Slip and fall claim can't be blamed on toilet bowl cleaner without expert
Francis Mandel used toilet bowl cleaner to clean her bathroom floor, but then two different guests slipped and fell on the tile floor within 24 hours. She picked up the Comet cleanser to re-clean the area and admitted that the toilet bowl cleaner apparently made the floor slippery. The Court of Appeals dismissed the injury case brought by the second person to fall, however, suggesting that maybe Deborah Plutschuck fell because she was wearing nylon socks, "which in common experience are not known to provide friction".
Apparently, some judges of the Court of Appeals have developed an additional expertise in coefficients of friction. Seems to us that this holding is even more slippery than a tile floor in nylons: granted, the injury victim's attorney probably should have hired someone to confirm Ms. Mandel's (the apartment owner's) testimony that the toilet bowl cleaner made the floor too slippery. That certainly adds to the cost of litigation, but it would have been the "right" compulsive thing to do.
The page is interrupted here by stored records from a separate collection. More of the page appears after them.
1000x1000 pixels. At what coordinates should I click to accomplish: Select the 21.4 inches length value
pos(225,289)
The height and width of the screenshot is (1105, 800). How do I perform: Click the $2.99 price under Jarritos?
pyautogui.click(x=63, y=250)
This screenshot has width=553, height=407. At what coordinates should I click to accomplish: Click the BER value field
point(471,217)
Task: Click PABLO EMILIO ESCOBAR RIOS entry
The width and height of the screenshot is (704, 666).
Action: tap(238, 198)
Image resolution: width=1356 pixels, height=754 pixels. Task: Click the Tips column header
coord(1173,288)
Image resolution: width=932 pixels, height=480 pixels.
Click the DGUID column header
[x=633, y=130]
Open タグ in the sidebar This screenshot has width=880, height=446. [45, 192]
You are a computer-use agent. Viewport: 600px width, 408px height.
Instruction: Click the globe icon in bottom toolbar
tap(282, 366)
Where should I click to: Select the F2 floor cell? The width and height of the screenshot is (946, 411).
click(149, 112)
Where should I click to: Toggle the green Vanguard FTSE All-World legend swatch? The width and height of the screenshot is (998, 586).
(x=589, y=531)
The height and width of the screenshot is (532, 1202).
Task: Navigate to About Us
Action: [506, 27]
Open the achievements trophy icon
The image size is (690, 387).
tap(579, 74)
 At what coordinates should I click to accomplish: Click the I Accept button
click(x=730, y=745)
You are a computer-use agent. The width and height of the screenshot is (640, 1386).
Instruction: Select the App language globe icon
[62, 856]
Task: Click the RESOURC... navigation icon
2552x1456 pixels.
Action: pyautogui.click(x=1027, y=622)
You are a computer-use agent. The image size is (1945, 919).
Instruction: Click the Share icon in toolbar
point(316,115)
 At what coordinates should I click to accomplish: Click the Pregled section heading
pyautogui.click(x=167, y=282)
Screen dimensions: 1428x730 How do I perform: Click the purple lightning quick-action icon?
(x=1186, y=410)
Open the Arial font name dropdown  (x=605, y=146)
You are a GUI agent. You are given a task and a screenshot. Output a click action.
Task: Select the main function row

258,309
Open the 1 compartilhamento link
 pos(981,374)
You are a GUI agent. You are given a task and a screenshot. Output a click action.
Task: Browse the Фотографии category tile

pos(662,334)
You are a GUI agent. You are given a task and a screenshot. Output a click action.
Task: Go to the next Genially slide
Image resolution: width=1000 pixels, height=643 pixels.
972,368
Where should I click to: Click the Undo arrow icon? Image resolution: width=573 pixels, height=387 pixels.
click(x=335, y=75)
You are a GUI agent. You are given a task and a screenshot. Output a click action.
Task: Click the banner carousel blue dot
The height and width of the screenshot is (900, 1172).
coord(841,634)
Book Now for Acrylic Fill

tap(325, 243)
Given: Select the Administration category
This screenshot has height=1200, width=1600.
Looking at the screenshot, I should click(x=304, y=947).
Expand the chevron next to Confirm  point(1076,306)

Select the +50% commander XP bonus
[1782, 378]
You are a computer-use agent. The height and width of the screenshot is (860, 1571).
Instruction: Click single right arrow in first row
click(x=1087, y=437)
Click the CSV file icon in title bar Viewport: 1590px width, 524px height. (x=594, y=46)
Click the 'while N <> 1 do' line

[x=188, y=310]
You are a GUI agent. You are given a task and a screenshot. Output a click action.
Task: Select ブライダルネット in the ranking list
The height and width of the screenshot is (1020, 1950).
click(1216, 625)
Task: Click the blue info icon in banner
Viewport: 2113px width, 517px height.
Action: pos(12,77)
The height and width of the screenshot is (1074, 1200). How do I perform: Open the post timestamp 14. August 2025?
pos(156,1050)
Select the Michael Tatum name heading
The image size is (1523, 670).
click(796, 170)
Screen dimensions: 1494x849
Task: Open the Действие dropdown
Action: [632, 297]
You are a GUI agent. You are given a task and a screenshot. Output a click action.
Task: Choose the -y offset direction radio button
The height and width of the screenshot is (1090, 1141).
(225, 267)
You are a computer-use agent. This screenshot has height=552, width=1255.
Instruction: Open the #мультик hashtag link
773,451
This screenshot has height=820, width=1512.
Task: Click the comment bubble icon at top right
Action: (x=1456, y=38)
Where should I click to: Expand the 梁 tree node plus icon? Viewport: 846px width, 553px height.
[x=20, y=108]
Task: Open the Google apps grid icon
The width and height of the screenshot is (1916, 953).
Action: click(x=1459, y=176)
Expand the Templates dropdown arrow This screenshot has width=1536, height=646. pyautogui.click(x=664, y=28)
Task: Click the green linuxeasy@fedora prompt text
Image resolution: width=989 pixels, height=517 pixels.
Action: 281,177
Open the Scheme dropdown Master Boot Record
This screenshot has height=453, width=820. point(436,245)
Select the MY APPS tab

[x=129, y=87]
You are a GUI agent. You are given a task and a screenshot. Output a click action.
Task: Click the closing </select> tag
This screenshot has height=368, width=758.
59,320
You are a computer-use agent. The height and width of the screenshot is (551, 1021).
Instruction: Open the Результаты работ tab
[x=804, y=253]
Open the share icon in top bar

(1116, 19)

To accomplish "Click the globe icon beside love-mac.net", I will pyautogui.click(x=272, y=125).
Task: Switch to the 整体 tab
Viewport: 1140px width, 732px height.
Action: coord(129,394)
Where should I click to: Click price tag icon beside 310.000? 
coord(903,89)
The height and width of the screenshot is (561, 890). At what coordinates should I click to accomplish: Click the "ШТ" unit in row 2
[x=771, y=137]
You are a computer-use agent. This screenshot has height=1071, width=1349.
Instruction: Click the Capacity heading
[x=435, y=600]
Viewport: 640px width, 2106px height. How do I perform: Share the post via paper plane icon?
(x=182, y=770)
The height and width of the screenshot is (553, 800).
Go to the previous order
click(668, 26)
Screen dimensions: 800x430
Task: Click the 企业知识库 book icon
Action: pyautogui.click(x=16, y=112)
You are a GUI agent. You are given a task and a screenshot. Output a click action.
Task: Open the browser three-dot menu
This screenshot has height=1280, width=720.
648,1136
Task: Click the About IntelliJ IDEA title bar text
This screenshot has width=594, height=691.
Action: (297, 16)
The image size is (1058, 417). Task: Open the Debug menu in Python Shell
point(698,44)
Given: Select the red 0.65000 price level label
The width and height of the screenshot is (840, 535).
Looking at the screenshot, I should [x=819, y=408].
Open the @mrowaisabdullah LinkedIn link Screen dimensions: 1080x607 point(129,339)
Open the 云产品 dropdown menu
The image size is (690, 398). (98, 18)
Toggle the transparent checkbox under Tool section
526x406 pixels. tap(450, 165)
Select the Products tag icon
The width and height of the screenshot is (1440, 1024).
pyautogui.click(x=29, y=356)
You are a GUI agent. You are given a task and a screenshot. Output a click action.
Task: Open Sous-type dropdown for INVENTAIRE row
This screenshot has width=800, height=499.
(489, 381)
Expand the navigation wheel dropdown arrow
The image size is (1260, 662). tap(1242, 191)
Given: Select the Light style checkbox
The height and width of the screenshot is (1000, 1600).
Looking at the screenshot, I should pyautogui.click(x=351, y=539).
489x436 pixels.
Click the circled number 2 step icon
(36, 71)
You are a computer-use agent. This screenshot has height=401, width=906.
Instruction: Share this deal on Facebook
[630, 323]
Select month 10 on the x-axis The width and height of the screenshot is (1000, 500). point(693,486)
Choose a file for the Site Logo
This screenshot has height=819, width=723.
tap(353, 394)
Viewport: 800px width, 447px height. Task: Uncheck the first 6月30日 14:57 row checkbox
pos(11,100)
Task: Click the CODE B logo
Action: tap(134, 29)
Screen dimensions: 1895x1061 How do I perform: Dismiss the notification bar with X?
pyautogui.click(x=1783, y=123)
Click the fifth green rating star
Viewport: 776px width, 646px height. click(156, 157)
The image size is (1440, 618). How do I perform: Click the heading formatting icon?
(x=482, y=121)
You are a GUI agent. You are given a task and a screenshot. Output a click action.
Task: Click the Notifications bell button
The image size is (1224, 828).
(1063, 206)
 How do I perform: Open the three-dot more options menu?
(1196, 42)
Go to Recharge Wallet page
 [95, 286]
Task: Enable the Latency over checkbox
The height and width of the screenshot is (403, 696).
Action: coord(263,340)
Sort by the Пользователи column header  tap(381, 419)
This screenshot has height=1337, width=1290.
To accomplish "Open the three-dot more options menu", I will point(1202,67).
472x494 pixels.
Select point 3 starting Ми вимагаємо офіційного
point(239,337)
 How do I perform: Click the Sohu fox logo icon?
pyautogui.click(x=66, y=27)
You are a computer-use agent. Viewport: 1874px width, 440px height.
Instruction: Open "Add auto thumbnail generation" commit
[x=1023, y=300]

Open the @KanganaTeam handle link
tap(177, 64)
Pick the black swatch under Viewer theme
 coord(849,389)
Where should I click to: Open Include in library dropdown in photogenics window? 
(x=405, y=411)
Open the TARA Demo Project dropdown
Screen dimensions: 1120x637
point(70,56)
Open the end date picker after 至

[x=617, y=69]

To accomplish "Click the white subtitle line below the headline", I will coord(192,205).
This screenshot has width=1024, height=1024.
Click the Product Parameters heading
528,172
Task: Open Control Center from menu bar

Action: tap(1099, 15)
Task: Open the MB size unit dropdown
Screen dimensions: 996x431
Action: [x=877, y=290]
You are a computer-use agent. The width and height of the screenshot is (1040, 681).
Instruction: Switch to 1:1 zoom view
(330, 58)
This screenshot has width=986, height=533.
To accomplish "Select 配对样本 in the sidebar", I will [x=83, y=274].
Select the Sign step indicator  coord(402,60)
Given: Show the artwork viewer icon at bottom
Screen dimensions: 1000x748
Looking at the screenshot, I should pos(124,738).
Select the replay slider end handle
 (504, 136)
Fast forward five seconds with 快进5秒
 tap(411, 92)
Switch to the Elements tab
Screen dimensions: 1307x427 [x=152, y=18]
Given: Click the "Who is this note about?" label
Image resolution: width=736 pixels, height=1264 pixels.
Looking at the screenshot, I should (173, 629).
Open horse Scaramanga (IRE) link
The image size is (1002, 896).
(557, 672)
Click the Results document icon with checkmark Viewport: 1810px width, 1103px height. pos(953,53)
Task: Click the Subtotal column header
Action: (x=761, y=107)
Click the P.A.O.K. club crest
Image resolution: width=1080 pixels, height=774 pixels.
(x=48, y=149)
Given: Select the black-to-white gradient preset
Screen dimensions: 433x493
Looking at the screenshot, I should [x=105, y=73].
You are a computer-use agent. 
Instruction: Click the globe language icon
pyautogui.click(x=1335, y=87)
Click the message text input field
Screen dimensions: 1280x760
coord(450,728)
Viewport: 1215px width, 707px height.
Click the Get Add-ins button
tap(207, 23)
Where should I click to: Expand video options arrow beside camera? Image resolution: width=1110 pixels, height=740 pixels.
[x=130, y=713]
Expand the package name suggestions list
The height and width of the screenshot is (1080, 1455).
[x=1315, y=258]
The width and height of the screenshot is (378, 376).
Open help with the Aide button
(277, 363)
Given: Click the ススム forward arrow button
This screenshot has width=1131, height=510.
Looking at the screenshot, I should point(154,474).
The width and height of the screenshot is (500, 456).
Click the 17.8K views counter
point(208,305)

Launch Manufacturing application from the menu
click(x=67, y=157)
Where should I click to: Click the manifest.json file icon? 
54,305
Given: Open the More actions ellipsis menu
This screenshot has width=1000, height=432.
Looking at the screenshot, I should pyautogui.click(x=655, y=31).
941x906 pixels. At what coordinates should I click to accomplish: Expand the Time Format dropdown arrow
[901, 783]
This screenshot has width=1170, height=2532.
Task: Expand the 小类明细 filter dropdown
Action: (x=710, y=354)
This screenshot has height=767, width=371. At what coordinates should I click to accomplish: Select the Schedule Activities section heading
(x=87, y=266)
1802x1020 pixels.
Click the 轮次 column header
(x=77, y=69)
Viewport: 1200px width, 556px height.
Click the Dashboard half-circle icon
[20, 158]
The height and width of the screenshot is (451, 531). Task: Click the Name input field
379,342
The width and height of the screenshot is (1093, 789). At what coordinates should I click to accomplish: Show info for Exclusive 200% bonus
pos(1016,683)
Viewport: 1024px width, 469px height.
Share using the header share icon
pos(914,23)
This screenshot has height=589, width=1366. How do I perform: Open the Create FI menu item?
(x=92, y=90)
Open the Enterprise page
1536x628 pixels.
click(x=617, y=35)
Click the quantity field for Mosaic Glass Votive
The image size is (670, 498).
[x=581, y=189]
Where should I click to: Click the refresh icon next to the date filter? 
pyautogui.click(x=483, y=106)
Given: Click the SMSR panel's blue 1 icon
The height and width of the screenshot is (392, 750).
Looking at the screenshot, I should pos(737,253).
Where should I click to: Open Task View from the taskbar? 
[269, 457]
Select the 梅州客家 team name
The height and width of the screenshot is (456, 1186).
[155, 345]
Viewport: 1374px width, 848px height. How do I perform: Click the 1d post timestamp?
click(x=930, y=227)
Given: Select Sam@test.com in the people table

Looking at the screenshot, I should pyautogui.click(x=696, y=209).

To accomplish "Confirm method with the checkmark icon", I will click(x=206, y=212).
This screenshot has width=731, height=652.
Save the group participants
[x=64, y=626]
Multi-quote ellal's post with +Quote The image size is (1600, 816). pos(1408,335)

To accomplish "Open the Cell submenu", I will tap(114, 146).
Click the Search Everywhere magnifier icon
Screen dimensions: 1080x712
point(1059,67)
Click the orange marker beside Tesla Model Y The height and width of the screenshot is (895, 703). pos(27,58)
Nevertheless, Mandel's verbal confirmation of the fact that she used the toilet bowl cleaner on the floor, combined with the two falls in short succession and her perception that the floor was slippery after she misused the cleaner on the tile floor, certainly created a viable, circumstantial claim. Reasonable people could conclude that misuse of the cleaner was a cause of the two falls--even if one of the victims was wearing those dangerous, nasty nylon socks.